Despite the fact that neither drinking nor networking (“You need to be more sure of yourself!” Alex Duner wailed to me after an awkward introduction to his former colleagues) is really my thing, I found myself at the bar of the Marriott Marquis, in a circle of journalists from across the nation. NICAR15 is not the time for a student journalist like me to hide in the comfort of her hotel room.
“This is my first NICAR,” I told The New York Times’s Jacob Harris, who stood next to me. “I’m doing some soul searching.”
“Yeah?” he replied, and then paused. “I think we’re all doing some soul searching here.”

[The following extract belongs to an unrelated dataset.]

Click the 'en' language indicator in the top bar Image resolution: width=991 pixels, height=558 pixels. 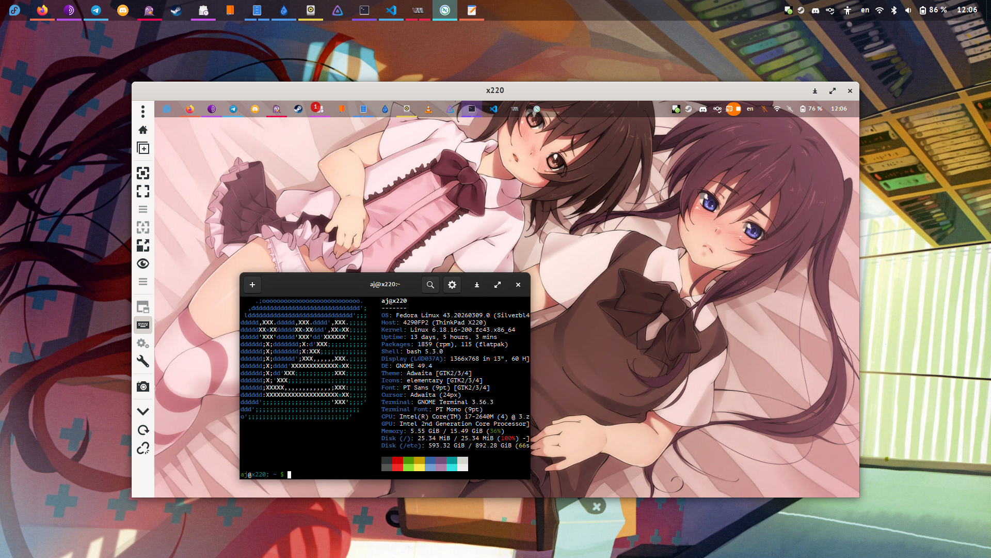pyautogui.click(x=865, y=10)
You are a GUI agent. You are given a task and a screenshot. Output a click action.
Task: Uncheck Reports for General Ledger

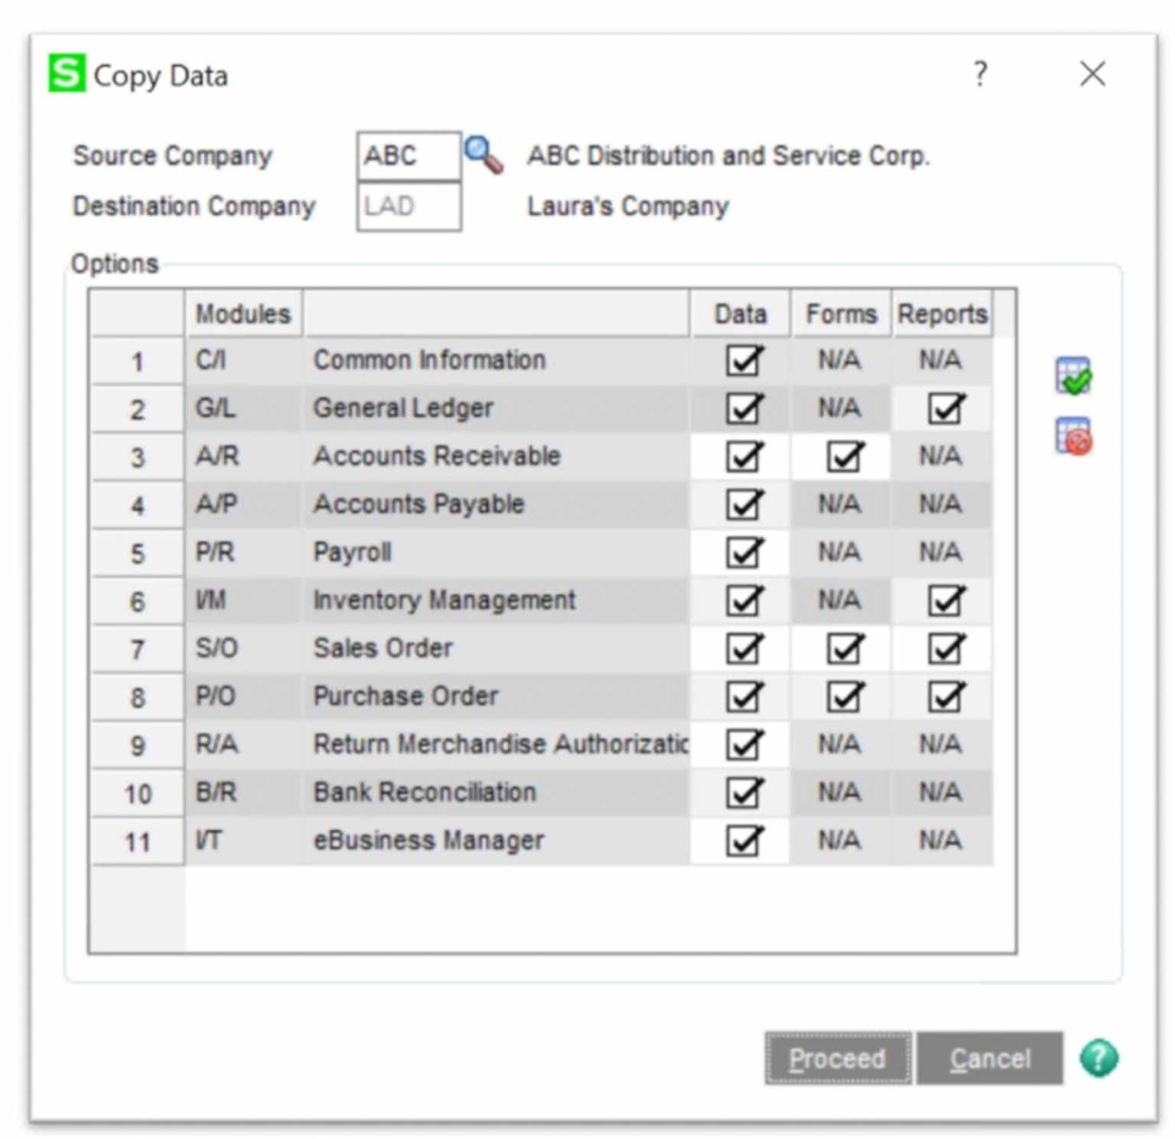[x=942, y=408]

I came to NICAR with a primary mission: to figure out what I wanted to do with my professional life. Recently, I’ve been growing less certain that coding was what I wanted to do - which seems silly, considering the current state of journalism and the resources I have at the Knight Lab. But I have to come out - I enjoy coding, but I haven’t felt the need to pull an all-nighter for a project since the summer.
I used to think that if I could be a hybrid journalist, one who can traditionally report as well as code, I’d be golden. Now, I feel like a jack of all trades, master of none. I’m a junior at Northwestern University; I’m worried that I need to pick one path, and pick it soon.
This crossroad is not unique to me, nor is it unique to the soul. Let’s face it - we’re all hybrids, but we’re not comfortable with it. The hybrid concept - for individual journalists and the newsroom - appeared to be a theme at the conference this year, with both lightning talks, conversations and sessions on the subject. Journalism students struggle to be a one-man band, while disgruntled traditional reporters and developers just can’t seem to get along. Furthermore, there’s pressure to conform to one side; coding rhetoric like “we’re so smart,” makes me feel silly for leaving, while traditional reporters will accuse of me of selling out. My parents, of course, bemoan the fact that I haven’t become a doctor.
On Saturday, I sat in at a NICAR conversation called, “The ‘hybrid reporter’ identity crisis?” which felt like what I imagine a support group to be. Believe it or not, incredibly talented developers like Aaron Williams of CIR and Jaeah Lee of Mother Jones, both of whom led the discussion, are feeling the drive to traditionally report. Of course, the reality is that it’s not easy to redefine oneself. I was the only non-professional in the group, and I was once more amazed at how words can impact how we think. For example, job titles can empower a person with respect and authority, or restrict how much he or she can do. Williams said he once agonized over changing his email signature. When he finally settled on a new title, a simple "Reporter," he said he felt liberated - and began doling out business cards so that he could print new ones with his new identity.
Words aside, it’s hard to find that ideal balance between development and traditional reporting on the tactile level. Lee and I have both tried splitting our days into two - mornings devoted to coding, afternoons devoted to reporting. As Lee said during the conversation, both sides suffer because one can’t devote as much thought to one project when you’re working on the other. When I tried this tactic over the summer, I found it different to keep those spheres separate of each other. I often had to schedule interviews during my morning coding hours; when the morning came to an end and I was really getting into the code, it took serious discipline to focus on my reporting duties come the afternoon.
Being a "reporter-plus," as Lee coined, is not easy. But Agnes Chang, a product and technology lead at The New York Times who sat next to me during the conversation, generously took the time to assure me that being a hybrid wasn’t holding me back but giving me an edge over other reporters.
A cynic myself, I take such positive predictions with a sea of salt. One woman at the conversation argued that hybrid reporters were simply not as efficient as those who specialize in audio, print, development, and so on. Henry Ford’s then-revolutionary assembly line model took off for a reason, after all.
But perhaps Chang is right — whether or not reporters-plus have an edge over reporters, I think they might be able to give newsrooms an edge over those that lack them. Without hybrids, problems certainly exist, as any NICAR attendee could see from the variety of talks and sessions on . It’s clear that the hybrid newsroom is a contentious place, and the general takeaway was that improving communication quality between the various teams would alleviate the situation. However, I’m starting to think that it is in these newsrooms that reporters-plus can be most valued. At the session "Humanizing Numbers," Washington Post graphics editor (and Medill alumnus) Katie Park, as well as other panelists, presented touching examples of merging humanity and data. It was inspirational to many, but for me it was energizing.
Such heart-wrenching data visualizations can be the product of two separate teams, but it can also be the result of a hybrid brain or two. Code-literate traditional reporters and storytelling coders can work with one another better than anyone else, because they can empathize with one another, make up for each other’s weaknesses, and hold each other to the same level of success. Such professional chemistry is like true love.